Manager will die Summe spenden: Esser hat Chancen auf Schmerzensgeld

Manager will die Summe spenden
Esser hat Chancen auf Schmerzensgeld

Die Persönlichkeitsrechte von Klaus Esser wurden möglicherweise verletzt, als die Staatsanwaltschaft der Presse Informationen über ihre Ermittlungen wegen der hohen Abfindungen bei der Übernahme von Mannesmann durch Vodafone zugeleitet hat. Dieser Ansicht scheint das Düsseldorfer Landgericht zuzuneigen.

HB/dpa DÜSSELDORF.Den Hauptvorwurf, die Ermittlungen gegen den früheren Top-Manager seien rechtswidrig gewesen, sah das Gericht aber als nicht erfüllt an. Für Ermittlungen reiche ein vertretbarer Anfangsverdacht aus, so die Vorsitzende Richterin Ellen Stockschlaeder-Nöll. Die Zivilkammer will am 30. April ihre Entscheidung verkünden. Die Staatsanwaltschaft hatte wegen der Geldflüsse bei der Übernahme von Mannesmann durch Vodafone Anklage wegen des Verdachts der schweren Untreue gegen Esser und weitere Beschuldigte erhoben.

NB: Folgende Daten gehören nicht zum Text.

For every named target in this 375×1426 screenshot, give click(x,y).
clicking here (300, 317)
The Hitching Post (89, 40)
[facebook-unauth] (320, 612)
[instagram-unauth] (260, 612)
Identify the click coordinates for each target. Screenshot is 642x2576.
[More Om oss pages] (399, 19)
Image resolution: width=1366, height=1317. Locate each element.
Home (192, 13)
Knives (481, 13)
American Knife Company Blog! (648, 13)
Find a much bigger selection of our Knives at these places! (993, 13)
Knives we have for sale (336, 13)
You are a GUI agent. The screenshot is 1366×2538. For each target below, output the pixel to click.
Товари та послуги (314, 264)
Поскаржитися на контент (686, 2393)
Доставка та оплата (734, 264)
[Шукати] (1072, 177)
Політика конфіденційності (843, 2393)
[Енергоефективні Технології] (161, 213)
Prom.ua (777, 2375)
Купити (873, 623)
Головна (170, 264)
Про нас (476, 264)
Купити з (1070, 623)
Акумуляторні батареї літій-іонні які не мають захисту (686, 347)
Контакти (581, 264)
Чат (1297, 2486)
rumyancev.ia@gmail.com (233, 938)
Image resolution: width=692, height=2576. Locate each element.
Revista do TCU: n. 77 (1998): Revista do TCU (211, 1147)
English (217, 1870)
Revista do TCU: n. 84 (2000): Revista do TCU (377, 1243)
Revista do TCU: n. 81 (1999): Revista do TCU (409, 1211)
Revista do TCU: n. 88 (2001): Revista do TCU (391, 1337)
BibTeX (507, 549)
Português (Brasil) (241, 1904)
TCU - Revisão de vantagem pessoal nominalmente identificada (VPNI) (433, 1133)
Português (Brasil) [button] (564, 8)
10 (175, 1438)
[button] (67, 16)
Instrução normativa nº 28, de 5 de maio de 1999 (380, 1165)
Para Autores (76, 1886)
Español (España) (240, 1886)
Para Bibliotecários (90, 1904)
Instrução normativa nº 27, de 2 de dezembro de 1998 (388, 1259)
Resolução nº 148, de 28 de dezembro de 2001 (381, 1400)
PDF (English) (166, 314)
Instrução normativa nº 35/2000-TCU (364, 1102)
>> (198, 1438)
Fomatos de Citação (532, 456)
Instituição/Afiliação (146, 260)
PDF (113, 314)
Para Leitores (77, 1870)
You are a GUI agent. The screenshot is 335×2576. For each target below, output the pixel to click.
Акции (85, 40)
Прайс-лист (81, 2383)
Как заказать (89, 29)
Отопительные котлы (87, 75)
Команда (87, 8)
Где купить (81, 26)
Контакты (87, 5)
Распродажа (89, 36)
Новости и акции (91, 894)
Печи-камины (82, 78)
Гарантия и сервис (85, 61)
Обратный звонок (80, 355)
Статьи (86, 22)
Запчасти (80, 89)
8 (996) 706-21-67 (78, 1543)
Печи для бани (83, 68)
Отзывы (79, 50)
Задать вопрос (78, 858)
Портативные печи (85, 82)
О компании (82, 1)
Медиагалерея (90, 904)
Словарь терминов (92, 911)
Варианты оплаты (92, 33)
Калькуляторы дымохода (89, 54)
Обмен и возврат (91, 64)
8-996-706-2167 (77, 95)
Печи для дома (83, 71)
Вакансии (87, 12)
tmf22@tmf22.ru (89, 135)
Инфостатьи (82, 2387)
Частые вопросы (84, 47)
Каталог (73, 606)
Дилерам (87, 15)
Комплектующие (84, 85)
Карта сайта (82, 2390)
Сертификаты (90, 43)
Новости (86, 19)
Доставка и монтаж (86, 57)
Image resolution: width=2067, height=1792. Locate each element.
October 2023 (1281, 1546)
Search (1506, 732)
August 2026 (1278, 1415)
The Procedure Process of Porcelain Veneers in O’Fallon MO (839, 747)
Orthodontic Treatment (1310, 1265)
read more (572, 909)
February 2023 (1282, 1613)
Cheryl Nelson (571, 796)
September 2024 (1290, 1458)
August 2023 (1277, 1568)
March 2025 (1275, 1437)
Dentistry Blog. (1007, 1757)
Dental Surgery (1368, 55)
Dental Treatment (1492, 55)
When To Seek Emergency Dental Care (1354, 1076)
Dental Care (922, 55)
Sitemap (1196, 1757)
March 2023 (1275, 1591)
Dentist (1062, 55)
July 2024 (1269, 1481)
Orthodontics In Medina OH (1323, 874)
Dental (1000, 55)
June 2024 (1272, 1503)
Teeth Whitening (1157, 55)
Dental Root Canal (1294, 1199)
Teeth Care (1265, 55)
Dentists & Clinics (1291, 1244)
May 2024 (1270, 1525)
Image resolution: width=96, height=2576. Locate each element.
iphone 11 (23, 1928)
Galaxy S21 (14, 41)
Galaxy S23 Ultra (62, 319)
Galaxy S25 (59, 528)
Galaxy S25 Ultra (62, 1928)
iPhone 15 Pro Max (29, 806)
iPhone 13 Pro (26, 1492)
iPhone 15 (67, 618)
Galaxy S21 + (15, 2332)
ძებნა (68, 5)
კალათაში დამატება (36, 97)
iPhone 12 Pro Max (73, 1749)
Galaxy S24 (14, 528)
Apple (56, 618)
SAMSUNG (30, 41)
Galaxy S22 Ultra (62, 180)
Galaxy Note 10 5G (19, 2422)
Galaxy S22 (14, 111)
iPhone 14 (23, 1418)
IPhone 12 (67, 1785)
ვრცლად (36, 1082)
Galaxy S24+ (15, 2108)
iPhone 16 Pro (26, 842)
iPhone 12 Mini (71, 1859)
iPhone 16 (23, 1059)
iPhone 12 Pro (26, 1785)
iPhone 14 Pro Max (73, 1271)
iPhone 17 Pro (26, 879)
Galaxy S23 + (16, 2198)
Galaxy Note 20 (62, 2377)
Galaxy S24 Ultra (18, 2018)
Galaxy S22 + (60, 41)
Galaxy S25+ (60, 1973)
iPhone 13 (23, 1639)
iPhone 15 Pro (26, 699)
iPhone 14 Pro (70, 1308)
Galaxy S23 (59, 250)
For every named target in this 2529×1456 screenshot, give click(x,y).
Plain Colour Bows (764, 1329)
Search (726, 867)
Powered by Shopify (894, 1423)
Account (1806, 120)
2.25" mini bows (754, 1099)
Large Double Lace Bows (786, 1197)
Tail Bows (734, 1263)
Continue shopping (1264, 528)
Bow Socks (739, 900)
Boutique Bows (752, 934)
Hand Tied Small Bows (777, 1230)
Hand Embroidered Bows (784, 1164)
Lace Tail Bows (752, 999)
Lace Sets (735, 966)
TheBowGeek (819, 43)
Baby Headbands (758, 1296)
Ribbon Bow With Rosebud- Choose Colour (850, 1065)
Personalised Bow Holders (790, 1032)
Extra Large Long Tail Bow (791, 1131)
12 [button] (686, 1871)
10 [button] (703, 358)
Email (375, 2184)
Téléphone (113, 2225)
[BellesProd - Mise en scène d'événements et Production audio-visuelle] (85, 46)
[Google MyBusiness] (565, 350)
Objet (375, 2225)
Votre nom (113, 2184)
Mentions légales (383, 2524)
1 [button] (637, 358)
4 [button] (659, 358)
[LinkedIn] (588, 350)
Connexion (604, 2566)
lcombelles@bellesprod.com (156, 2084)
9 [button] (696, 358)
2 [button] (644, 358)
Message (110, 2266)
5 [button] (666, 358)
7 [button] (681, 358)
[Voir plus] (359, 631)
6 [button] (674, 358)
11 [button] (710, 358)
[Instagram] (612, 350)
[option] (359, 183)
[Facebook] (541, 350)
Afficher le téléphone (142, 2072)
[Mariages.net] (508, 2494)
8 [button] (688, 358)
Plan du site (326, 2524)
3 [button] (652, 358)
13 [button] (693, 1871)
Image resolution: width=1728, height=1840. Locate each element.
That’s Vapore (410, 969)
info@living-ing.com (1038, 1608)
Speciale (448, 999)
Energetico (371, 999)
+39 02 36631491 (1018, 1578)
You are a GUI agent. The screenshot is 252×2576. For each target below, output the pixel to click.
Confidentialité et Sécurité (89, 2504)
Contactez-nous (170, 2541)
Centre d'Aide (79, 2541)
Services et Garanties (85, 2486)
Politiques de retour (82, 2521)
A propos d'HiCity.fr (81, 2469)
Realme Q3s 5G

Er sei Opfer einer zweijährigen "Diffamierungskampagne" geworden, sagte Esser am Mittwoch. Mit "ständig wechselnden Vorwürfen" hätten die Ermittler "Stimmungsmache" gegen ihn betrieben. Immer, wenn sich ein Vorwurf als haltlos erwiesen habe, sei ein weiterer erhoben worden.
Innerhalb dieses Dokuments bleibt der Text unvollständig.